Is it live, or is it Memorex...

 

If you said, "A famous slogan from a 1970s-80s Memorex ad campaign that questioned whether a sound was a real performance or a recording, famously featuring jazz singer Ella Fitzgerald breaking a glass with her voice to prove the high fidelity of Memorex cassette tapes," you get 20 bonus points.

We are ass-deep in technology that makes that above statement pale by comparison.  Speaking of: AI... Artificial Intelligence.  There is nothing "artificial" about it, nor is it 'intelligent"... it takes from the massive amount of information online to create a perception.  Much like when Google first came about, and you asked it a question.  Taken to the "Nth degree."

Take this image for example...


 This person doesn't exist.  It is an AI generated image, "assembled" from a set of instructions: "Create a young blonde model, age 20, bob hairdo, freckles, black & white, taken in the 60s, in Paris."

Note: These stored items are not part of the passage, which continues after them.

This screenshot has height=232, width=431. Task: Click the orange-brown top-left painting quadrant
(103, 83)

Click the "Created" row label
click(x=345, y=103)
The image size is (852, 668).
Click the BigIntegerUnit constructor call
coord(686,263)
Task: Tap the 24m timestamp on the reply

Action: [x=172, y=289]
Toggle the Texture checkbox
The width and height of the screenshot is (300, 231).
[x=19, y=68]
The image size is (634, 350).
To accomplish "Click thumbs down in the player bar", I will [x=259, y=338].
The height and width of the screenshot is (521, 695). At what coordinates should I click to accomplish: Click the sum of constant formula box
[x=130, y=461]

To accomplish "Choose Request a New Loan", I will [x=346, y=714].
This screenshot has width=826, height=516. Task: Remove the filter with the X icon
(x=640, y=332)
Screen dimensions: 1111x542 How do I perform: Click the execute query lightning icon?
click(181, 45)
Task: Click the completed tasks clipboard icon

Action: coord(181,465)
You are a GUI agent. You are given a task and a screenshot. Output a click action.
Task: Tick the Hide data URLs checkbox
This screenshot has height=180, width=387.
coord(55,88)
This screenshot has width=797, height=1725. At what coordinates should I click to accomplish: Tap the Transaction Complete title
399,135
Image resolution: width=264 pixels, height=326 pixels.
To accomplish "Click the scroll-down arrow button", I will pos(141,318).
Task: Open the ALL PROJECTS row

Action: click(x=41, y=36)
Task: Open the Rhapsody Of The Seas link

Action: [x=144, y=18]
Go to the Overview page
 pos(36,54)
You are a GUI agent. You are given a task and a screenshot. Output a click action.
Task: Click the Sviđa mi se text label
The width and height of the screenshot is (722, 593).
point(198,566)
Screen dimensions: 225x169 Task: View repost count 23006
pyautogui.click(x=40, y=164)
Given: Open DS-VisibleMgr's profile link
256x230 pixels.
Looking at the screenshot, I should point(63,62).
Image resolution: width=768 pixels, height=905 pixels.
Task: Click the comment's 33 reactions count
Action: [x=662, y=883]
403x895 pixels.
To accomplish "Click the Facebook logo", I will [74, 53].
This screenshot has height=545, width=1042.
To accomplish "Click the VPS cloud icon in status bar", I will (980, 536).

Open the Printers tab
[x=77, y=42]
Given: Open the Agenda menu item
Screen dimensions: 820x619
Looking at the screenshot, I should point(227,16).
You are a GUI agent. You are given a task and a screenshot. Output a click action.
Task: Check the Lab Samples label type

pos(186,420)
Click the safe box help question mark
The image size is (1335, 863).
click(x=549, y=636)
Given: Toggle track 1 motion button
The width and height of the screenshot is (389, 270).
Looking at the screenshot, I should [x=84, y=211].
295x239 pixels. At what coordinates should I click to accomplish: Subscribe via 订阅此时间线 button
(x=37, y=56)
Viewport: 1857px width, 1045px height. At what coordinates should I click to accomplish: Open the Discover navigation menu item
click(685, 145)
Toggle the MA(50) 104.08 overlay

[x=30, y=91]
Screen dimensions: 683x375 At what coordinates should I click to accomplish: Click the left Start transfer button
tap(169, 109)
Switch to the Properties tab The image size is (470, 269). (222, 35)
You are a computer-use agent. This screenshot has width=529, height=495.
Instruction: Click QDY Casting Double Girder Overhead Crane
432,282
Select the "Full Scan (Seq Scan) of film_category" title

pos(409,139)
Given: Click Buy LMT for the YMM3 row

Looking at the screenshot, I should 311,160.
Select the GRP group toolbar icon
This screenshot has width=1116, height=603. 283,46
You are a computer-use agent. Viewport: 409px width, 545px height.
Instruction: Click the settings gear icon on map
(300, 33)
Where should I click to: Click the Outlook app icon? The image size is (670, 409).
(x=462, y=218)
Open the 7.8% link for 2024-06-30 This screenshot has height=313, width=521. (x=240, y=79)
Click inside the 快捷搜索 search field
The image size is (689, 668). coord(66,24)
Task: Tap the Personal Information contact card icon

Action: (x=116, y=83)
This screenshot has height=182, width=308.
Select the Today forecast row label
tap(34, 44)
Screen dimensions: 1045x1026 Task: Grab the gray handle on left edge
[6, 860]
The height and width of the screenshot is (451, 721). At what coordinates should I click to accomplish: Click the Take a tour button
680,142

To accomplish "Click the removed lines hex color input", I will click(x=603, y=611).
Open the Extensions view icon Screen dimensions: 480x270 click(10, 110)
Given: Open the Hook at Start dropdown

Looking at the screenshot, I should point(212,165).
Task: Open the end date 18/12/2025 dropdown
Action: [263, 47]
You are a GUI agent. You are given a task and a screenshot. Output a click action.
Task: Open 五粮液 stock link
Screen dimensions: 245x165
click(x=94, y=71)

No photographer needed.  No stylist.  No travel.  No film.  No carrying and setting up equipment - hell, no equipment.  Isn't quite what you had in mind?  Modify the instructions and refine the result.

Photographers will cry out: "AI is going to take our jobs!"  Not quite accurate... someone who knows how to use AI is going to take your job.

This should be a concern for anyone in the creative arts business: photographers, models, art directors, actors, singers, writers, etc, etc, etc.  I gave the warning to professional photographers groups before we retired from the photography business in 2006, that "a change is coming."  I was speaking of the business model where photographers sold a finished product: that canvas wall print, all the way down to the wallet size photos that high school seniors exchanged with friends.  My take: "The business won't be about selling that product, but rather selling the service of creating the images... give the files to the client, since there will be no way to protect the ownership of that image." 

History proved that out: the following year (2007), Apple came out with the iPhone, which changed that entire industry.  Grandma didn't need an album of photos of her granddaughter to show her friends - she could just scroll through her phone.

AI takes that even further.  Can you believe in what you see in an image?  Not any more.  With digital imaging, I could insert someone who wasn't there into an image.  Want to look 20 pounds thinner?  Easy.  Smooth out those lines in the forehead or a wrinkle in a dress?  No problem.  I used to say, "If you can imagine it, we can create it."  We are far beyond that now.  Is AI imaging perfect?  Seems that it isn't great with details like fingers, but all that can be refined.  The fact of the matter is: to the average person, it is acceptable.  And, believable.  

It used to be: a photograph could capture "a moment in time."  Now, it can create a moment that never existed.  It is a very different world.  There are no limits on images that require a "created with AI" disclaimer.  "The camera doesn't lie," is no longer a truth.